- Work task:
The answer is every line in the data below that contains the word "agent".

────────

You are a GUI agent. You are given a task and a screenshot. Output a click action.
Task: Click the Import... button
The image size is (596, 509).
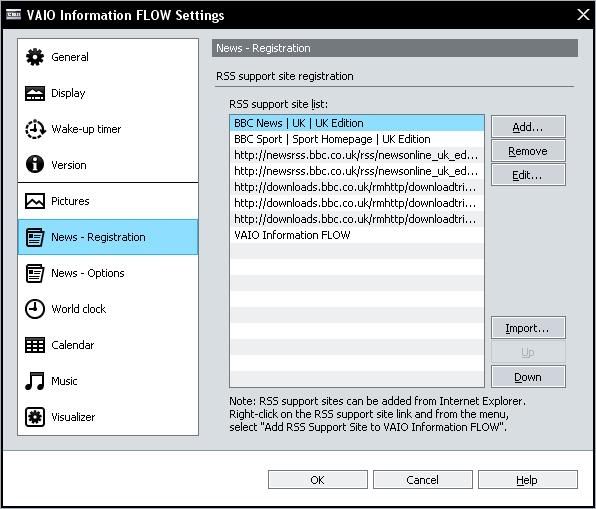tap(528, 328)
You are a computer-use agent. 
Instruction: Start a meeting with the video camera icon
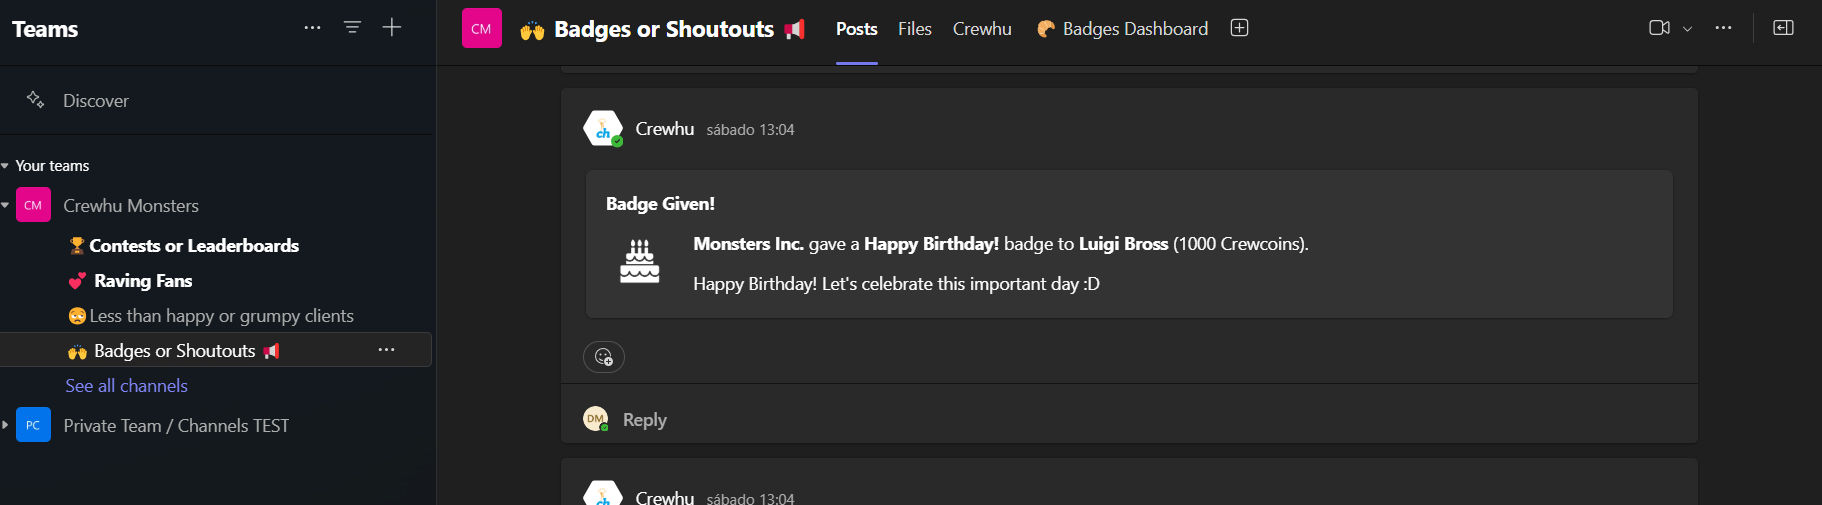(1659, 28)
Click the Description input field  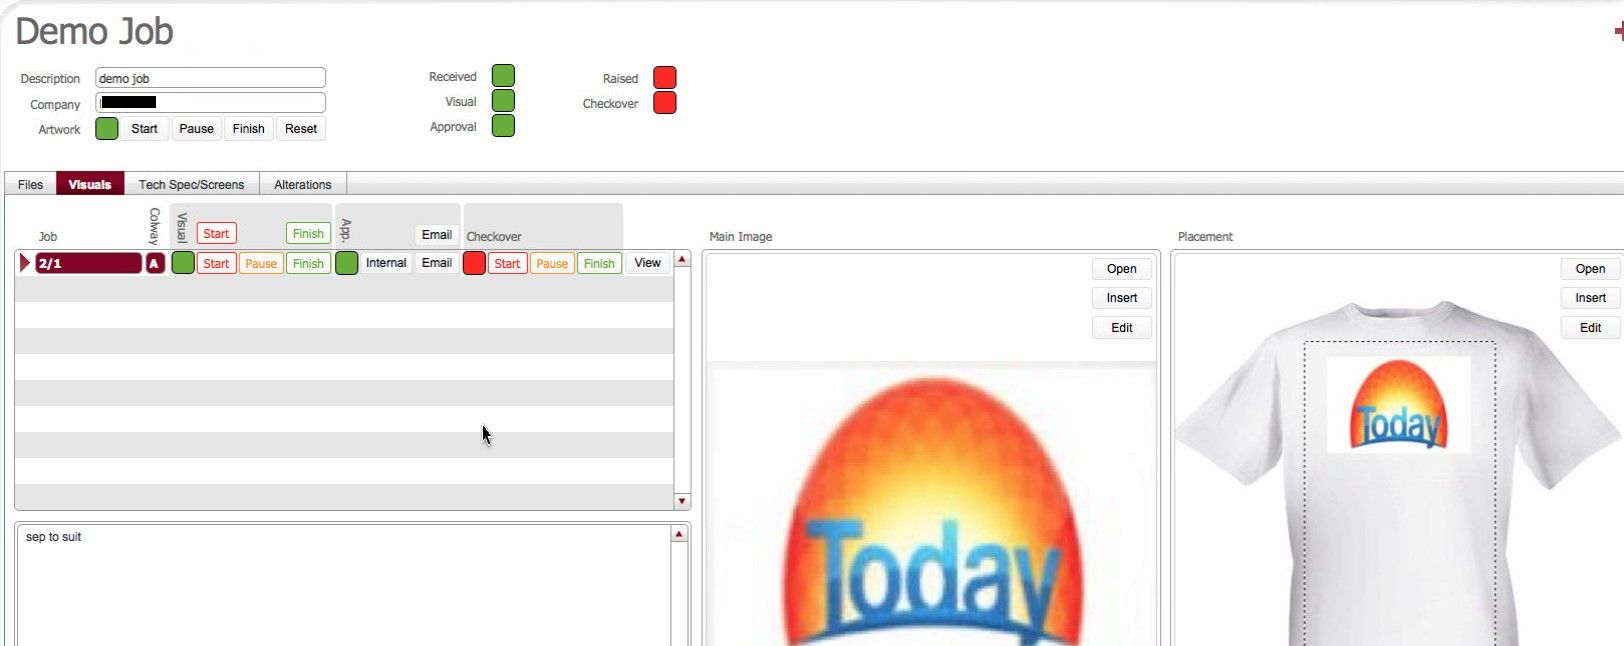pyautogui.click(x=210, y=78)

────────

- Written answer:
You are a GUI agent. You are given a task and a screenshot. Output a click action.
You are a computer-use agent. 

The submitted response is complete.